The company’s mix of assets also matters. Data centers serving internet content providers and cloud platforms experienced strong growth during the 2020s, but face saturation risks in mature markets. Fiber and tower assets exhibit longer, flatter cycles with lower volatility in returns. A portfolio weighted toward the highest-growth segments delivers stronger returns in booms but softer returns in downturns.
Understanding the preferred equity structure
DBRG-PI is preferred stock, meaning it occupies a middle position in DigitalBridge’s capital structure. Preferred shareholders receive priority dividend payments ahead of common shareholders — if the company has earnings to distribute, DBRG-PI holders collect their designated dividend before common holders receive anything. In exchange, preferred shares typically carry no voting power and offer fixed or semi-fixed dividend rates rather than the variable income potential of common stock.
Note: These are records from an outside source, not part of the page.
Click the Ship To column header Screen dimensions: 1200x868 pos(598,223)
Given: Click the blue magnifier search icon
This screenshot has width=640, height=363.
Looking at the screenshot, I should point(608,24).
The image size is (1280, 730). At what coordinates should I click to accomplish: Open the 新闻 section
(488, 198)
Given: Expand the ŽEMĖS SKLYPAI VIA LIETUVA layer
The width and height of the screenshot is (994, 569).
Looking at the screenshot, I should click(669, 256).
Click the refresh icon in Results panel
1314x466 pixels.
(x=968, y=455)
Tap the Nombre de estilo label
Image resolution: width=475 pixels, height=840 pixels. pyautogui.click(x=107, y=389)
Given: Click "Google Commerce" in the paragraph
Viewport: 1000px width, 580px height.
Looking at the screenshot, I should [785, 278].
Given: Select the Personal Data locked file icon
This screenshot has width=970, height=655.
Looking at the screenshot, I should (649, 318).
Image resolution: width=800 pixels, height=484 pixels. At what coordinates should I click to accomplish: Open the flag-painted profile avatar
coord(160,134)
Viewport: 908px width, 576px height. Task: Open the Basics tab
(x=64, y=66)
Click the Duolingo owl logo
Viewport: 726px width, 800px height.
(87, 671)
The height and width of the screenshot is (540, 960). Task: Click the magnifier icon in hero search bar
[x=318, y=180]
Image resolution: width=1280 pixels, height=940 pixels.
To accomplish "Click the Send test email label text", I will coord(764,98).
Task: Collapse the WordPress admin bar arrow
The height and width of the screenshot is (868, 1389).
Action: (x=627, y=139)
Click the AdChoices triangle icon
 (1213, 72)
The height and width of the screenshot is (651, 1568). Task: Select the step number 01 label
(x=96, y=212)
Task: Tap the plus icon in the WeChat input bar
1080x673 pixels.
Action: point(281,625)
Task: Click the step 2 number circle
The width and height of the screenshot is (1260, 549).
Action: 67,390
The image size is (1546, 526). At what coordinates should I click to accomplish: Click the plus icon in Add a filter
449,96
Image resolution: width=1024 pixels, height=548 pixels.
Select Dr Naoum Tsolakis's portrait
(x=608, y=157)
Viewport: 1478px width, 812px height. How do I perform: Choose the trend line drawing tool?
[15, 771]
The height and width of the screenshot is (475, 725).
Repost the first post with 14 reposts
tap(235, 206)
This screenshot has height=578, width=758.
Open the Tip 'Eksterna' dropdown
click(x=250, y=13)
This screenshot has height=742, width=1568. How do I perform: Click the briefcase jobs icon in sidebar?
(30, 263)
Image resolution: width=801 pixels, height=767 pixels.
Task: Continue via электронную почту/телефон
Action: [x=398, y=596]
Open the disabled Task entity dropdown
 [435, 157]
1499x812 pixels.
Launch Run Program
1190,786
In a distressed scenario, preferred equity ranks above common but below all debt. If DigitalBridge became insolvent, bondholders would recover before preferred shareholders. But preferred would recover before common shareholders received anything.
The specific terms — dividend rate, whether it adjusts, what happens if the company is acquired — are documented in the prospectus for the share class. Prospective investors must review that document to understand exactly what they own and what they’re entitled to collect.
Evaluating the investment case
An investor considering DBRG-PI should monitor several signals. First, the trajectory of assets under management. Is DigitalBridge growing the pool of capital it controls, or is it declining? Growing AUM means more base fees and more potential for carried interest. Declining AUM signals challenges in fundraising, which usually correlates with weaker recent performance.
Second, watch the composition of the portfolio. Data centers carry different cycle characteristics and risk profiles than towers. Towers carry different characteristics than fiber. A portfolio composition shifted toward higher-growth, higher-volatility assets promises stronger returns in booms but softer returns in downturns.
Third, monitor exit activity. When does DigitalBridge sell assets, and at what returns? Healthy, appreciated assets typically exit at gains. Distressed exits or written-down positions signal that underlying portfolio performance is deteriorating.
DigitalBridge publishes quarterly earnings releases and annual 10-K filings containing breakdowns of assets under management by segment, returns by fund vintage, and fee structures. These documents are essential reading for anyone evaluating the business’s trajectory. Without them, any judgment is speculation.